▶ **TASK INPUT**
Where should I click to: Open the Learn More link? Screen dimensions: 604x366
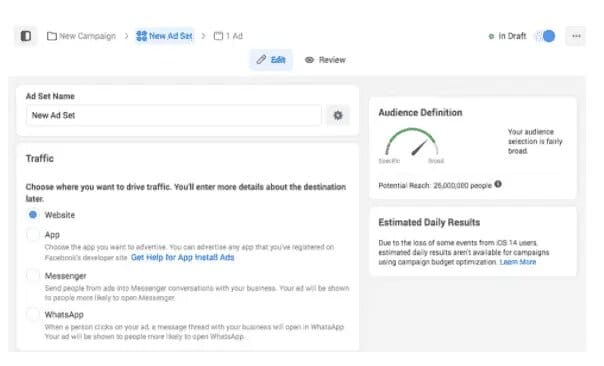(518, 262)
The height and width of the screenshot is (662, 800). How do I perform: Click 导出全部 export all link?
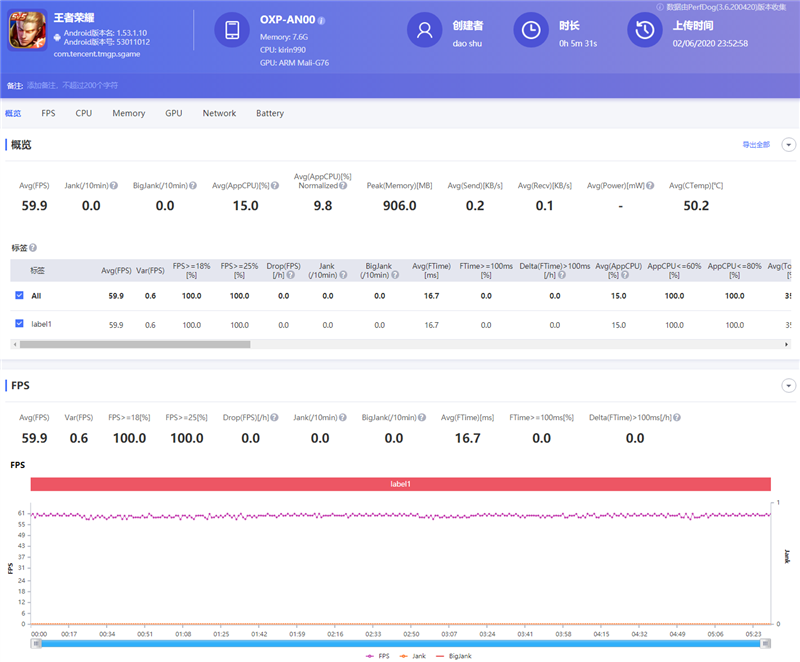pyautogui.click(x=756, y=145)
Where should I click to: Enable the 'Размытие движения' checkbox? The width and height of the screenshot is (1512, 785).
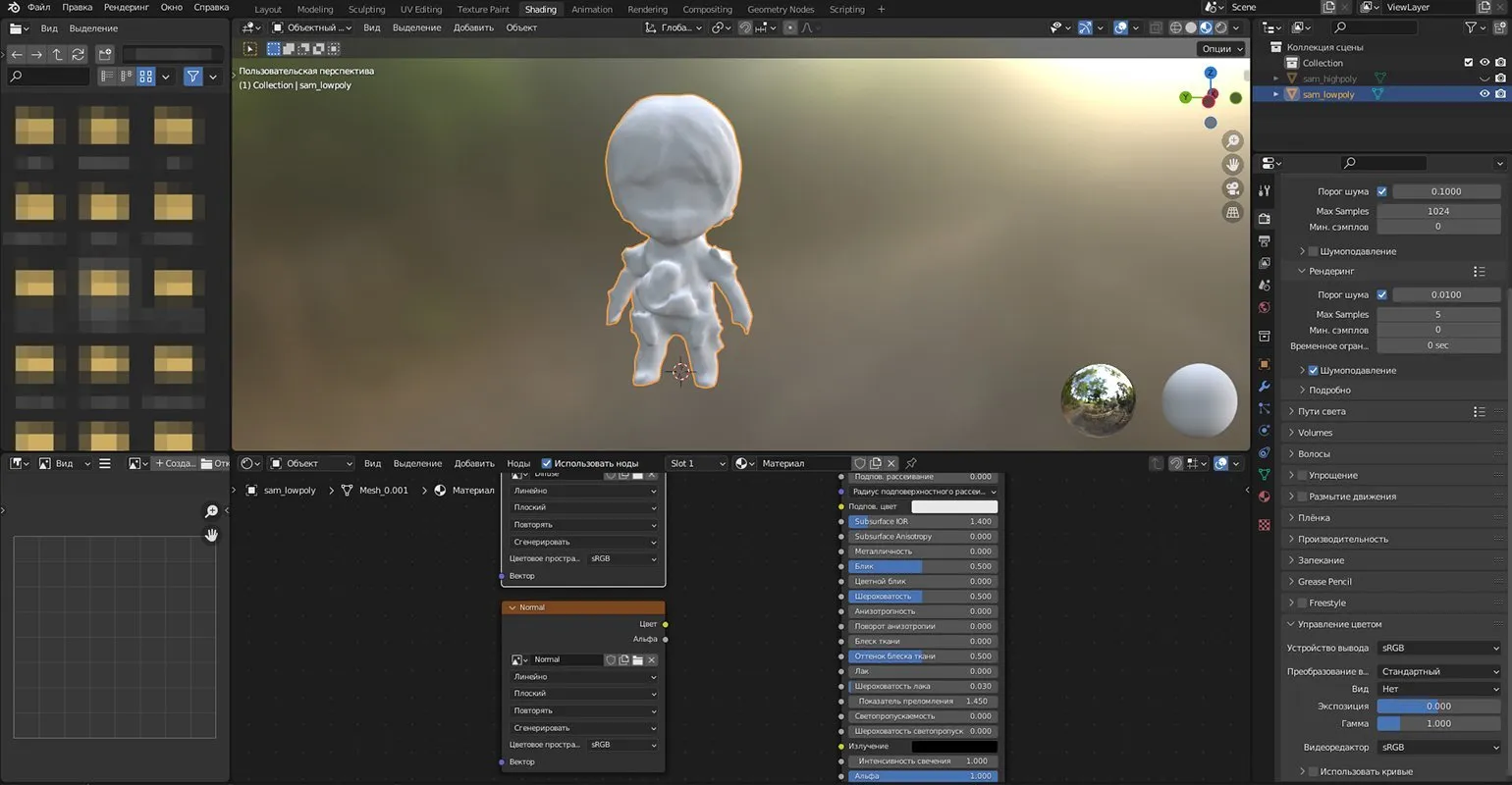pos(1302,497)
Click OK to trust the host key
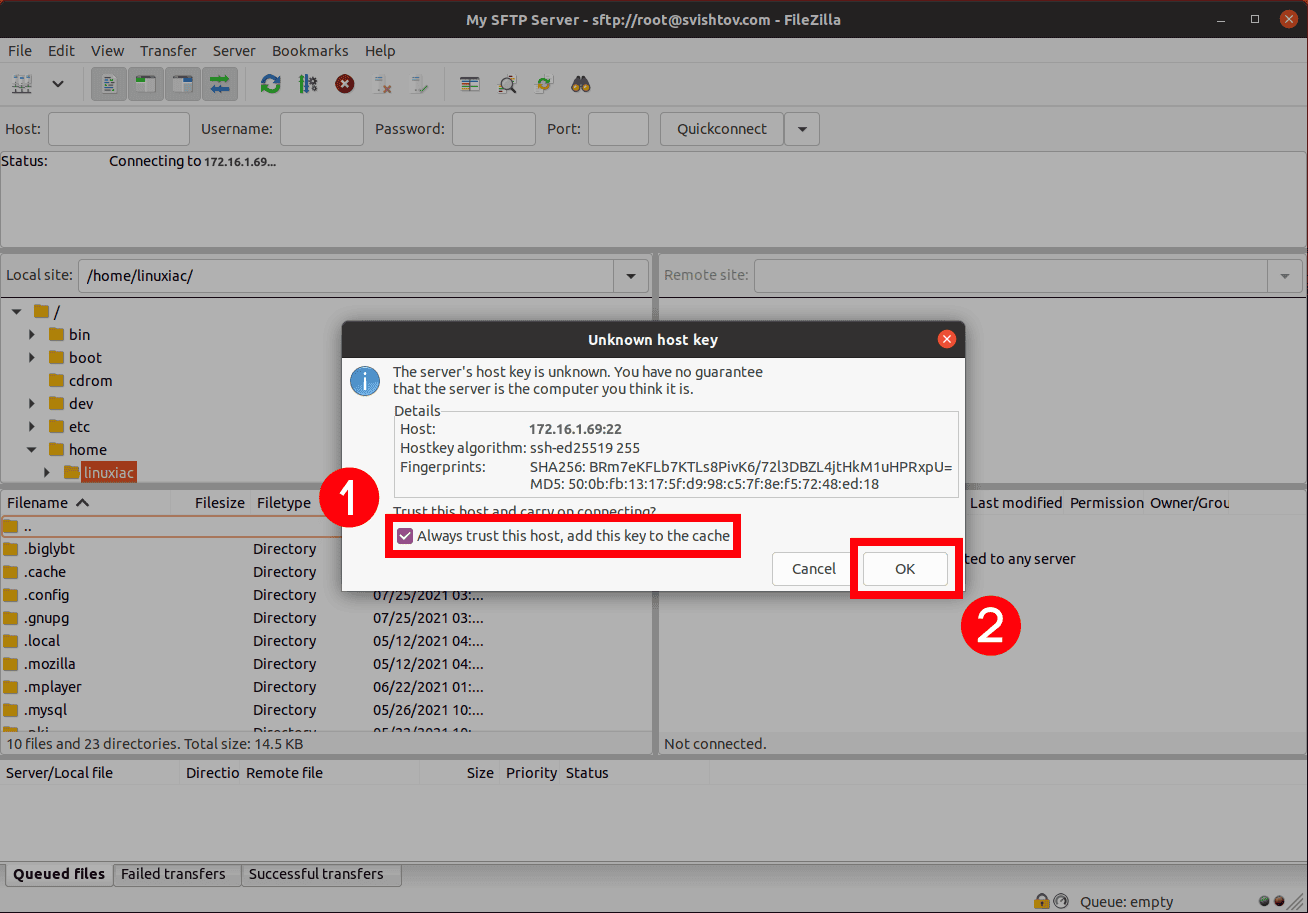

▶ **INSTRUCTIONS FOR THE TASK**
The lines to copy begin with the one containing "The height and" and end with the last line of the entries above; copy them exactly, minus the pictures.

▶ **ANSWER SECTION**
The height and width of the screenshot is (662, 800). How do I perform: Click 导出全部 export all link?
pyautogui.click(x=756, y=145)
Where should I click to: Enable the 'Размытие движения' checkbox? The width and height of the screenshot is (1512, 785).
pos(1302,497)
Click OK to trust the host key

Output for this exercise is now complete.